## [STATED PROBLEM]
Copy the entries word for word, from the first line through the line that contains "pyautogui.click(x=339, y=275)".

## [RECORDS PROVIDED]
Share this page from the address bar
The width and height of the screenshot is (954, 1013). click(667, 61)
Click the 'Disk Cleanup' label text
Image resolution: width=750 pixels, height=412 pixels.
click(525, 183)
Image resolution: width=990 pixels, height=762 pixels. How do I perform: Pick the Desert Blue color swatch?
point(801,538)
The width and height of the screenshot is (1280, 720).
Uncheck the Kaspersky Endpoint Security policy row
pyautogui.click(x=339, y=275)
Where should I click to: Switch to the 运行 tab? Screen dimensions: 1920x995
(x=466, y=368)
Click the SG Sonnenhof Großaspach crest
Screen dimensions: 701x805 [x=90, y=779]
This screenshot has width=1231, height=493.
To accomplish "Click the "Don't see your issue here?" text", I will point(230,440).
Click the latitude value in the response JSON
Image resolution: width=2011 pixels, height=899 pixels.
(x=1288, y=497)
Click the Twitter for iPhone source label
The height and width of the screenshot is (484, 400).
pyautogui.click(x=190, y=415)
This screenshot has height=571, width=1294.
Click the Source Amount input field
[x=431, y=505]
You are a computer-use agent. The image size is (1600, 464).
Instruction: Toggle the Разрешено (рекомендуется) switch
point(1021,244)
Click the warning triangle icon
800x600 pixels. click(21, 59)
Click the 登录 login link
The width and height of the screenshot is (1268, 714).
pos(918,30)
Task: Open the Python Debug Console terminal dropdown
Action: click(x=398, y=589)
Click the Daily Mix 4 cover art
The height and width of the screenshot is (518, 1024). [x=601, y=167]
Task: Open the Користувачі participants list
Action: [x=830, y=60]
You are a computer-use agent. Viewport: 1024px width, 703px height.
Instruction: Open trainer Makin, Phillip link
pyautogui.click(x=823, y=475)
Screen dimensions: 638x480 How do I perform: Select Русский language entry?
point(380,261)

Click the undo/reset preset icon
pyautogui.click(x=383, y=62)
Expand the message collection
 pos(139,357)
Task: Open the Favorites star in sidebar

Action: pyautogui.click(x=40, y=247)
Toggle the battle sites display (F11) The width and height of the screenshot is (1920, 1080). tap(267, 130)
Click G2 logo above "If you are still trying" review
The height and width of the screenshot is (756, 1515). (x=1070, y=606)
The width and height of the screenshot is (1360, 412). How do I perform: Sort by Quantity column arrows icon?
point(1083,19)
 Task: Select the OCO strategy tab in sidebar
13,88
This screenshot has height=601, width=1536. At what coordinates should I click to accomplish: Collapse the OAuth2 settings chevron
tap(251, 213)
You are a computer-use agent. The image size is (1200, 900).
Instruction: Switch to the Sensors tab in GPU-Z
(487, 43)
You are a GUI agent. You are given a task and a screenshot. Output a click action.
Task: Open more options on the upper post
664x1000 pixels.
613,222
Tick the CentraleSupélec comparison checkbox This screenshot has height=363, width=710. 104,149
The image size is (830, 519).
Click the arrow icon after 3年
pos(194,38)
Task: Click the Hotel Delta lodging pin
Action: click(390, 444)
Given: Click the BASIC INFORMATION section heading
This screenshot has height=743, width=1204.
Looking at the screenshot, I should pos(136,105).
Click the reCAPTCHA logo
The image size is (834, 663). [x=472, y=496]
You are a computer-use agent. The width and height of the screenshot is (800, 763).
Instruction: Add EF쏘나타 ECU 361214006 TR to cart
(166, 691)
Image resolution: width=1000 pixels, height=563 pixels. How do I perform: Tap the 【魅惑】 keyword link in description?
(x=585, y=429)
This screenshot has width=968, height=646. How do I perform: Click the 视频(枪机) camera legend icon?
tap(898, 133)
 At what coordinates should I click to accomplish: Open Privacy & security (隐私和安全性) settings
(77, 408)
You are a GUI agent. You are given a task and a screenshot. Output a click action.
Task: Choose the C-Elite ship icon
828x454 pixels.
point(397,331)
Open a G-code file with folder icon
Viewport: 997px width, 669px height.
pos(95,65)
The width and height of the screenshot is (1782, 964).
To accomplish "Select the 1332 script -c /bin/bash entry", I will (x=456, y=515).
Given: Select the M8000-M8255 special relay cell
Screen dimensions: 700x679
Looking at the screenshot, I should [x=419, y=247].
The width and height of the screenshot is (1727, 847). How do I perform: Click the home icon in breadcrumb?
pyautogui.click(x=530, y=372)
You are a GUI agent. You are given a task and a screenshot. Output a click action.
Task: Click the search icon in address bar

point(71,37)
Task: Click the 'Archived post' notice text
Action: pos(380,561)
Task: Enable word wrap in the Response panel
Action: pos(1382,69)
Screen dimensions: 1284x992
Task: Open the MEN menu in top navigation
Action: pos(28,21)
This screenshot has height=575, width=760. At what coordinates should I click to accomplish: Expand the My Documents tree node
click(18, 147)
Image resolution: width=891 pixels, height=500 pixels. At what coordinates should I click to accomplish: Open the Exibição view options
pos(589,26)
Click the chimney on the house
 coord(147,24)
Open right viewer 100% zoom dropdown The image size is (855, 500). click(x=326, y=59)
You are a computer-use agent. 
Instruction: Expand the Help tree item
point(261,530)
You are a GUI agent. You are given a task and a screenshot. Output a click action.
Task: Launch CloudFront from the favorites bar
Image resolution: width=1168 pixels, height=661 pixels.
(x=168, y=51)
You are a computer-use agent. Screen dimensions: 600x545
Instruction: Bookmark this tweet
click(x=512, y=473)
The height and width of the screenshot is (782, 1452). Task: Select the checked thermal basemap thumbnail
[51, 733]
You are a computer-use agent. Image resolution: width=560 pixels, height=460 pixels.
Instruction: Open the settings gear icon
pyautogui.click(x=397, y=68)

## [COMPLETED EXERCISE]
Share this page from the address bar
The width and height of the screenshot is (954, 1013). click(667, 61)
Click the 'Disk Cleanup' label text
Image resolution: width=750 pixels, height=412 pixels.
click(525, 183)
Image resolution: width=990 pixels, height=762 pixels. How do I perform: Pick the Desert Blue color swatch?
point(801,538)
The width and height of the screenshot is (1280, 720).
Uncheck the Kaspersky Endpoint Security policy row
pyautogui.click(x=339, y=275)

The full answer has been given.